Mong Kok Stadium, reopened in 2011 after redevelopment, has a seating capacity of 6 668, and serves as one of the main venues for the Hong Kong Premier League and as the training ground for the national football squad. A total of 73 events were held at the stadium in 2015-16, including the 2018 Fédération Internationale de Football Association World Cup Qualifiers, the Asian Football Confederation Cup, and the 38th Guangdong-Hong Kong Cup. A total of 348 751 patrons visited the venue this year.
Hong Kong Velodrome
Opened in April 2014, the Hong Kong Velodrome provides a 250-metre indoor cycling track with a seating capacity of 3 000 and supporting facilities that meet international standards, together with a multi-purpose arena. It also incorporates sports facilities that include a fitness room, a table-tennis room, a dance room and a children's playroom. The velodrome has become an important training base for the Hong Kong Cycling Team. It is also serving to host various large-scale and high-level track-cycling competitions, such as the UCI Track Cycling World Cup, which was held at the Hong Kong Velodrome for three days from January 15, 2016. This was the first time that this world-class cycling event was hosted in Hong Kong, and it attracted the participation of over 300 elite cyclists from 39 countries and regions.
Venue Management Initiatives and Improvements
The department's Leisure Link System enables members of the public to book leisure facilities and enrol in community recreation and sports programmes either online, over the telephone, or at booking counters throughout the territory. A network of self-service kiosks allow people to access Leisure Link using their Smart Identity Cards, and to pay for services by Octopus card. Currently 47 LCSD venues have self-service kiosks, with nine on Hong Kong Island, 15 in Kowloon, and 23 in the New Territories.
Counter services are provided at 158 recreational venues. These are available for members of the public to book facilities, enrol in recreational programmes and get help with queries regarding facilities and sports programmes.

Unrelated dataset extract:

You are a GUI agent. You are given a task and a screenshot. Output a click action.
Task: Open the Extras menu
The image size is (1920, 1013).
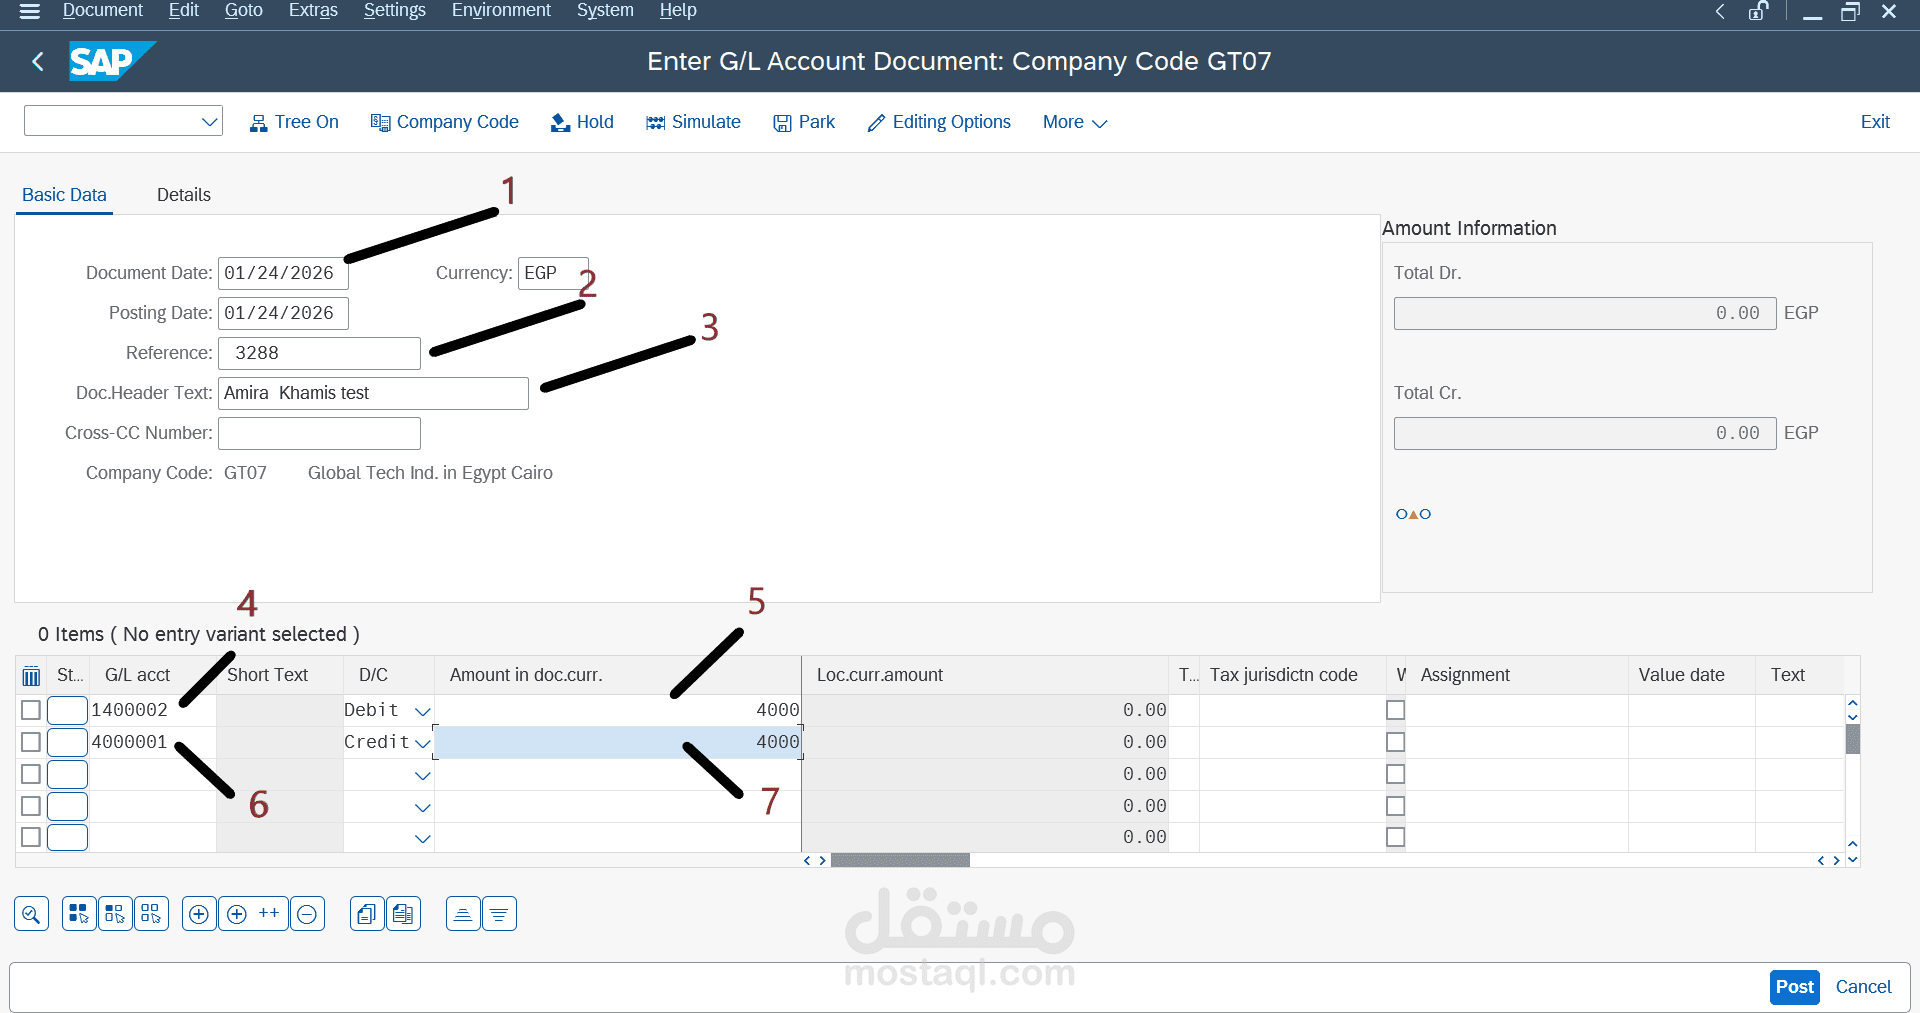click(312, 10)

Automated External Defibrillators (AEDs) at Land-based Venues
The department has continued to install AEDs at all fee charging and non-fee charging land-based facilities with active sports facilities, and at all cultural venues. Public access is available in emergencies. A total of 272 land-based venues, 87 aquatic venues and 67 cultural venues have now been provided with AEDs. We continue to review the provision of AEDs at leisure and cultural venues, and are considering installing more AEDs at other popular venues, with priority being given to waterfront promenades that attract large numbers of visitors.
Work Improvement Teams
By the end of March 2016, the department had set up 283 Work Improvement Teams at district leisure venues, each tasked with carrying out self-initiated and departmental improvements. Given the success of this scheme, the department will continue to support the work of these teams at all major leisure venues, including holiday camps, water sports centres, swimming pools, beaches, sports centres, parks and playgrounds.
Free Use Scheme
The Free Use Scheme continues in 2015-16 with an aim to maximise the use of certain recreational facilities by allowing eligible organisations free access to the main arenas and activity rooms of all sports centres, squash courts, hockey pitches, outdoor bowling greens and obstacle golf courses between opening and 5 pm on weekdays (except public holidays) from September 1 to June 30 of the following year. Eligible organisations include schools, National Sports Associations, district sports associations and subvented non-governmental organisations.
Facilities for National Sports Associations
The department provides National Squad Training Centres for 38 associations, giving a wide range of training opportunities for individual athletes and national squads.